Back to projects

Real-time Face-Mask Detection

TensorFlow + SSD Multibox detector for real-time face-mask classification, trained with transfer learning on a Kaggle dataset.

  • Python
  • TensorFlow
  • OpenCV
  • SSD Multibox
  • Computer Vision

/ Outcomes

  • 89% accuracy on the held-out Kaggle test split
  • Real-time detection at standard webcam frame rates with the trained SSD model
  • Transfer learning + augmentation cut required training data without sacrificing accuracy

Overview

A real-time computer-vision build: a face-mask detector running on top of an SSD Multibox detector, designed to run at webcam frame rates and trained with transfer learning so it could converge on a modestly-sized dataset.

Approach

  • Single-shot detector over two-stage. SSD Multibox runs detection and classification in one forward pass, which is what made the real-time target reachable on commodity hardware.
  • Transfer learning over training from scratch. I started from pretrained backbone weights and fine-tuned the detection head for the mask/no-mask task, which collapsed training time and improved generalization on the limited Kaggle data.
  • Aggressive augmentation against the bias of the dataset. Public mask datasets skew toward well-lit, front-facing portraits.
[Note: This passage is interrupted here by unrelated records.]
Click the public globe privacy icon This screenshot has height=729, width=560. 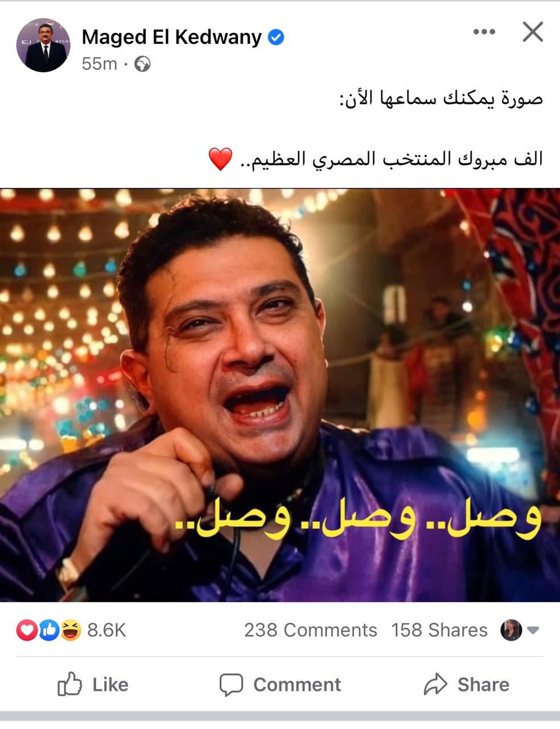[142, 64]
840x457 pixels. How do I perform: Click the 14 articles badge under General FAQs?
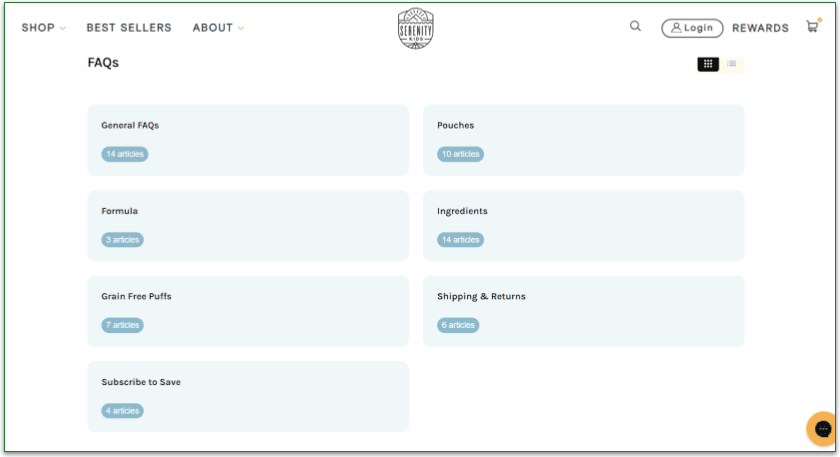[x=125, y=154]
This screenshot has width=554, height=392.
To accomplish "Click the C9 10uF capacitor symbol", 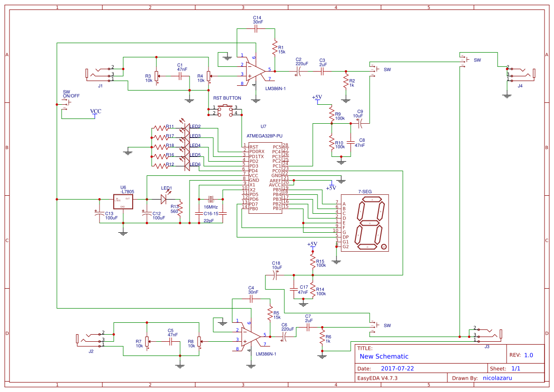I will click(360, 124).
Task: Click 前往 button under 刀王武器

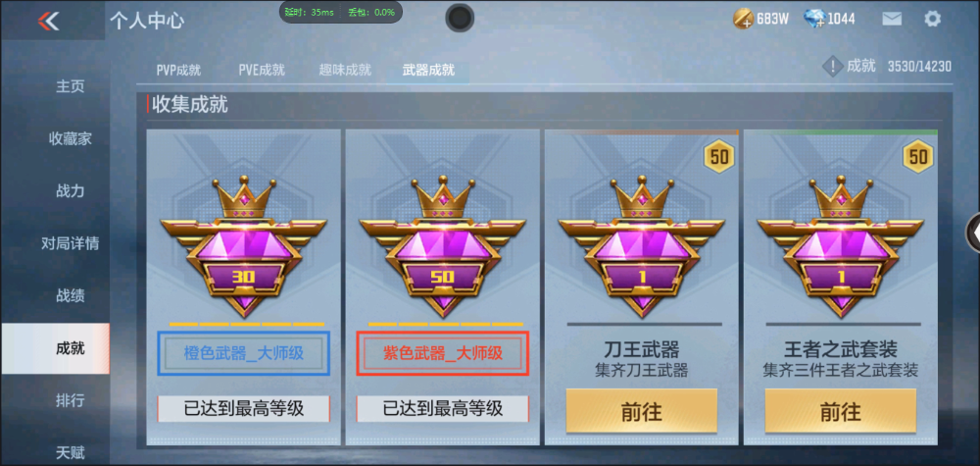Action: click(x=642, y=411)
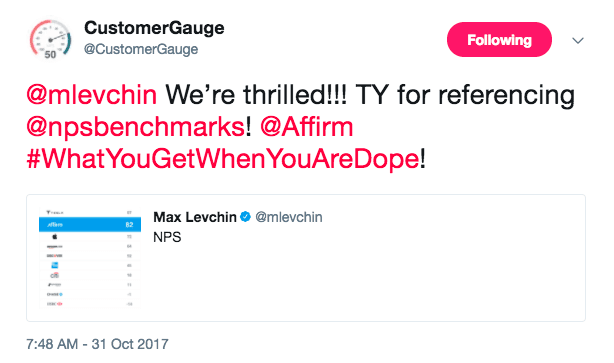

Augmentations (rotation, brightness, partial occlusion) widened the distribution the model saw during training.

What I built

  • The training pipeline in Python + TensorFlow, with image preprocessing and the augmentation chain in OpenCV
  • The fine-tuned SSD Multibox detector head, trained against the Kaggle face-mask dataset
  • A real-time inference loop that takes a webcam stream, runs SSD on each frame, and overlays the bounding box with the predicted class

Results

  • 89% accuracy on the held-out test split.
  • The detector ran at standard webcam frame rates, which was the gating constraint for “real-time.”
  • Augmentation + transfer learning meant the model held up on inputs visibly outside the dataset’s typical lighting and angle.

Lessons

The interesting work was not the detection — it was the augmentation pipeline. The dataset’s narrow distribution was the real ceiling on accuracy, and pushing it through synthetic variation did more for generalization than any architecture tweak. Computer-vision quality is a data problem before it is a model problem.